Collected data entries:
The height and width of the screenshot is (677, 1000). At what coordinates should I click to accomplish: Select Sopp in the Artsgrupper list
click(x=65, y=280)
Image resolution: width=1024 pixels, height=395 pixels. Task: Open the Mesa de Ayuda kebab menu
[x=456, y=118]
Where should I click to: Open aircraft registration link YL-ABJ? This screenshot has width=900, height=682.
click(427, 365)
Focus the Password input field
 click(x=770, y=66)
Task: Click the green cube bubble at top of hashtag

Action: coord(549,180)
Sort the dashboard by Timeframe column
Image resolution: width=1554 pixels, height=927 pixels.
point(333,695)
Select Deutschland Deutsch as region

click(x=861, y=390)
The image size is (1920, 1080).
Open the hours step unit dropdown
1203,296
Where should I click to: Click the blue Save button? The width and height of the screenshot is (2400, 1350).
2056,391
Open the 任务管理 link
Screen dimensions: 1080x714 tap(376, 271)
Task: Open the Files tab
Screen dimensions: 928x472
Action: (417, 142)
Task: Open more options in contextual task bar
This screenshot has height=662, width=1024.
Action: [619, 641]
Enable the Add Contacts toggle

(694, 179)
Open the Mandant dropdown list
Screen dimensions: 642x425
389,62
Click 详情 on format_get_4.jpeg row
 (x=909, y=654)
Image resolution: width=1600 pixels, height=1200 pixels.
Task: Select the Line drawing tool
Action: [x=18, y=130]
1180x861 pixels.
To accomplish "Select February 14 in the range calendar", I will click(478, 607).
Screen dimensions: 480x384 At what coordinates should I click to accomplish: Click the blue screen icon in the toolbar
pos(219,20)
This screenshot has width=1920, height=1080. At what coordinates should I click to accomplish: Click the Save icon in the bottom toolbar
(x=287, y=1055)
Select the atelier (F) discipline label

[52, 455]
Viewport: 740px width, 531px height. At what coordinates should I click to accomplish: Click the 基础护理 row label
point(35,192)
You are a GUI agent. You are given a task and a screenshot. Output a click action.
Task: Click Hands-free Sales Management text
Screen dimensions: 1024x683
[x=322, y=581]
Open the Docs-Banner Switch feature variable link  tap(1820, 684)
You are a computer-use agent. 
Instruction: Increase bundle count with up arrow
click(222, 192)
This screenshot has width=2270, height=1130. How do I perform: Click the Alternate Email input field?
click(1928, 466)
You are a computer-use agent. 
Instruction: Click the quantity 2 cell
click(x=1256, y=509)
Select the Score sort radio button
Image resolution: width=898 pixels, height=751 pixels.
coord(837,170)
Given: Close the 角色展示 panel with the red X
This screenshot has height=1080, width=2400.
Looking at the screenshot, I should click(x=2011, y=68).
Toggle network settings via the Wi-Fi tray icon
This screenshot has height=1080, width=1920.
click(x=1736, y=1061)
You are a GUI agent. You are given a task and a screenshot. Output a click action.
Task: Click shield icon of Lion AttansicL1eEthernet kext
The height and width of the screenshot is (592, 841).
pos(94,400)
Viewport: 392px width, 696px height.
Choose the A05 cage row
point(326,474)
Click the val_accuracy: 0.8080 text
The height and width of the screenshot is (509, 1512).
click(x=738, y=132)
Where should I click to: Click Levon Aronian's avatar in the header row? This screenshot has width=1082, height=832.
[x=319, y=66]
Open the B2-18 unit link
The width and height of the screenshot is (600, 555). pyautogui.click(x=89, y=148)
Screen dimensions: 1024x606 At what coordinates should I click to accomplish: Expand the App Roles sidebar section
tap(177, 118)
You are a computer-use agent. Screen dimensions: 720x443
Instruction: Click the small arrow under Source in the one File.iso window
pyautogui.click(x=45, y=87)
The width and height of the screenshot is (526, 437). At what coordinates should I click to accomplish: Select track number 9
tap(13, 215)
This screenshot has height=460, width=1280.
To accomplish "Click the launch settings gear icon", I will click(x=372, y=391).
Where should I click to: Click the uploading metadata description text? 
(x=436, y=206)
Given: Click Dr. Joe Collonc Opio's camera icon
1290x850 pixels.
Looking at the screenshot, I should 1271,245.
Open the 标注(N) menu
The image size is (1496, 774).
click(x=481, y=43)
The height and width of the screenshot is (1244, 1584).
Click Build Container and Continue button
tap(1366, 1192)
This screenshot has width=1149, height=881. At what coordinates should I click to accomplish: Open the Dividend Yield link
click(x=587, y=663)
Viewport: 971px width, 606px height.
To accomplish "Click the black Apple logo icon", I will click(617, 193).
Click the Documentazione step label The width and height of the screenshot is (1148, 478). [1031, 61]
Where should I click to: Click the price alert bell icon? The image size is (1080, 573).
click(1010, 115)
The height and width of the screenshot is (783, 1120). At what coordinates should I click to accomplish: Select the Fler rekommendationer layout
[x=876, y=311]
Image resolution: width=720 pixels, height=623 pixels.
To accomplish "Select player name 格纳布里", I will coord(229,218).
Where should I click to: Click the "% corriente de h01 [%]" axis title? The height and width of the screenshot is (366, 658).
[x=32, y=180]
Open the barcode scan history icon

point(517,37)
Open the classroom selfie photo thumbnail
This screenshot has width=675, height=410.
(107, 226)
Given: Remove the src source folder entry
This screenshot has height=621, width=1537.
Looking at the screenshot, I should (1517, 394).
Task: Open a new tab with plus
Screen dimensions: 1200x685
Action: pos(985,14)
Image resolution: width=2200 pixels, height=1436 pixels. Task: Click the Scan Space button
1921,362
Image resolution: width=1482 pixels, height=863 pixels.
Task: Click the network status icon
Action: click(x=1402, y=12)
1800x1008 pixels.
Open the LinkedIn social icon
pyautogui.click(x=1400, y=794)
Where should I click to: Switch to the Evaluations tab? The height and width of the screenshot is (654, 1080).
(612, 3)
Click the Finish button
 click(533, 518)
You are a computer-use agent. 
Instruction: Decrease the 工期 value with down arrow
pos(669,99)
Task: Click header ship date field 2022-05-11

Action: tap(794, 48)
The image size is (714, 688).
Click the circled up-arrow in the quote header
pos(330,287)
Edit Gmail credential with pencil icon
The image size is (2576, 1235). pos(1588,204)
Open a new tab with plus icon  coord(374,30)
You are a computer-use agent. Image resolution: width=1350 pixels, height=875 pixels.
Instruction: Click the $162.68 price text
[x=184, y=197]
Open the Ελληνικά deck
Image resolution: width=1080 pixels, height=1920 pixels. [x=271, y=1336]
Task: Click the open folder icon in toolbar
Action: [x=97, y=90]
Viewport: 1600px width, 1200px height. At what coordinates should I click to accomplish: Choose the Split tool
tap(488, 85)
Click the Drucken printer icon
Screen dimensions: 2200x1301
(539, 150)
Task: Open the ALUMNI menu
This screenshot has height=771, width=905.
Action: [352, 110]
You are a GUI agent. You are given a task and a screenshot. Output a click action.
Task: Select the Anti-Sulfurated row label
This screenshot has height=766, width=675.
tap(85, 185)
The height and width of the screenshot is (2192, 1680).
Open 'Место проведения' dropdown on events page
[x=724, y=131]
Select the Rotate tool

**WHAT TO WORK ON:**
Can you reproduce all of the items above word for word, without changing anything?

**EXERCISE ANSWER:**
The height and width of the screenshot is (677, 1000). At what coordinates should I click to accomplish: Select Sopp in the Artsgrupper list
click(x=65, y=280)
Image resolution: width=1024 pixels, height=395 pixels. Task: Open the Mesa de Ayuda kebab menu
[x=456, y=118]
Where should I click to: Open aircraft registration link YL-ABJ? This screenshot has width=900, height=682.
click(427, 365)
Focus the Password input field
 click(x=770, y=66)
Task: Click the green cube bubble at top of hashtag

Action: coord(549,180)
Sort the dashboard by Timeframe column
Image resolution: width=1554 pixels, height=927 pixels.
point(333,695)
Select Deutschland Deutsch as region

click(x=861, y=390)
The image size is (1920, 1080).
Open the hours step unit dropdown
1203,296
Where should I click to: Click the blue Save button? The width and height of the screenshot is (2400, 1350).
2056,391
Open the 任务管理 link
Screen dimensions: 1080x714 tap(376, 271)
Task: Open the Files tab
Screen dimensions: 928x472
Action: (417, 142)
Task: Open more options in contextual task bar
This screenshot has height=662, width=1024.
Action: [619, 641]
Enable the Add Contacts toggle

(694, 179)
Open the Mandant dropdown list
Screen dimensions: 642x425
389,62
Click 详情 on format_get_4.jpeg row
 (x=909, y=654)
Image resolution: width=1600 pixels, height=1200 pixels.
Task: Select the Line drawing tool
Action: [x=18, y=130]
1180x861 pixels.
To accomplish "Select February 14 in the range calendar", I will click(478, 607).
Screen dimensions: 480x384 At what coordinates should I click to accomplish: Click the blue screen icon in the toolbar
pos(219,20)
This screenshot has width=1920, height=1080. At what coordinates should I click to accomplish: Click the Save icon in the bottom toolbar
(x=287, y=1055)
Select the atelier (F) discipline label

[52, 455]
Viewport: 740px width, 531px height. At what coordinates should I click to accomplish: Click the 基础护理 row label
point(35,192)
You are a GUI agent. You are given a task and a screenshot. Output a click action.
Task: Click Hands-free Sales Management text
Screen dimensions: 1024x683
[x=322, y=581]
Open the Docs-Banner Switch feature variable link  tap(1820, 684)
You are a computer-use agent. 
Instruction: Increase bundle count with up arrow
click(222, 192)
This screenshot has width=2270, height=1130. How do I perform: Click the Alternate Email input field?
click(1928, 466)
You are a computer-use agent. 
Instruction: Click the quantity 2 cell
click(x=1256, y=509)
Select the Score sort radio button
Image resolution: width=898 pixels, height=751 pixels.
coord(837,170)
Given: Close the 角色展示 panel with the red X
This screenshot has height=1080, width=2400.
Looking at the screenshot, I should click(x=2011, y=68).
Toggle network settings via the Wi-Fi tray icon
This screenshot has height=1080, width=1920.
click(x=1736, y=1061)
You are a GUI agent. You are given a task and a screenshot. Output a click action.
Task: Click shield icon of Lion AttansicL1eEthernet kext
The height and width of the screenshot is (592, 841).
pos(94,400)
Viewport: 392px width, 696px height.
Choose the A05 cage row
point(326,474)
Click the val_accuracy: 0.8080 text
The height and width of the screenshot is (509, 1512).
click(x=738, y=132)
Where should I click to: Click Levon Aronian's avatar in the header row? This screenshot has width=1082, height=832.
[x=319, y=66]
Open the B2-18 unit link
The width and height of the screenshot is (600, 555). pyautogui.click(x=89, y=148)
Screen dimensions: 1024x606 At what coordinates should I click to accomplish: Expand the App Roles sidebar section
tap(177, 118)
You are a computer-use agent. Screen dimensions: 720x443
Instruction: Click the small arrow under Source in the one File.iso window
pyautogui.click(x=45, y=87)
The width and height of the screenshot is (526, 437). At what coordinates should I click to accomplish: Select track number 9
tap(13, 215)
This screenshot has height=460, width=1280.
To accomplish "Click the launch settings gear icon", I will click(x=372, y=391).
Where should I click to: Click the uploading metadata description text? 
(x=436, y=206)
Given: Click Dr. Joe Collonc Opio's camera icon
1290x850 pixels.
Looking at the screenshot, I should 1271,245.
Open the 标注(N) menu
The image size is (1496, 774).
click(x=481, y=43)
The height and width of the screenshot is (1244, 1584).
Click Build Container and Continue button
tap(1366, 1192)
This screenshot has width=1149, height=881. At what coordinates should I click to accomplish: Open the Dividend Yield link
click(x=587, y=663)
Viewport: 971px width, 606px height.
To accomplish "Click the black Apple logo icon", I will click(617, 193).
Click the Documentazione step label The width and height of the screenshot is (1148, 478). [1031, 61]
Where should I click to: Click the price alert bell icon? The image size is (1080, 573).
click(1010, 115)
The height and width of the screenshot is (783, 1120). At what coordinates should I click to accomplish: Select the Fler rekommendationer layout
[x=876, y=311]
Image resolution: width=720 pixels, height=623 pixels.
To accomplish "Select player name 格纳布里", I will coord(229,218).
Where should I click to: Click the "% corriente de h01 [%]" axis title? The height and width of the screenshot is (366, 658).
[x=32, y=180]
Open the barcode scan history icon

point(517,37)
Open the classroom selfie photo thumbnail
This screenshot has width=675, height=410.
(107, 226)
Given: Remove the src source folder entry
This screenshot has height=621, width=1537.
Looking at the screenshot, I should (1517, 394).
Task: Open a new tab with plus
Screen dimensions: 1200x685
Action: pos(985,14)
Image resolution: width=2200 pixels, height=1436 pixels. Task: Click the Scan Space button
1921,362
Image resolution: width=1482 pixels, height=863 pixels.
Task: Click the network status icon
Action: click(x=1402, y=12)
1800x1008 pixels.
Open the LinkedIn social icon
pyautogui.click(x=1400, y=794)
Where should I click to: Switch to the Evaluations tab? The height and width of the screenshot is (654, 1080).
(612, 3)
Click the Finish button
 click(533, 518)
You are a computer-use agent. 
Instruction: Decrease the 工期 value with down arrow
pos(669,99)
Task: Click header ship date field 2022-05-11

Action: tap(794, 48)
The image size is (714, 688).
Click the circled up-arrow in the quote header
pos(330,287)
Edit Gmail credential with pencil icon
The image size is (2576, 1235). pos(1588,204)
Open a new tab with plus icon  coord(374,30)
You are a computer-use agent. Image resolution: width=1350 pixels, height=875 pixels.
Instruction: Click the $162.68 price text
[x=184, y=197]
Open the Ελληνικά deck
Image resolution: width=1080 pixels, height=1920 pixels. [x=271, y=1336]
Task: Click the open folder icon in toolbar
Action: [x=97, y=90]
Viewport: 1600px width, 1200px height. At what coordinates should I click to accomplish: Choose the Split tool
tap(488, 85)
Click the Drucken printer icon
Screen dimensions: 2200x1301
(539, 150)
Task: Open the ALUMNI menu
This screenshot has height=771, width=905.
Action: [352, 110]
You are a GUI agent. You are given a task and a screenshot. Output a click action.
Task: Select the Anti-Sulfurated row label
This screenshot has height=766, width=675.
tap(85, 185)
The height and width of the screenshot is (2192, 1680).
Open 'Место проведения' dropdown on events page
[x=724, y=131]
Select the Rotate tool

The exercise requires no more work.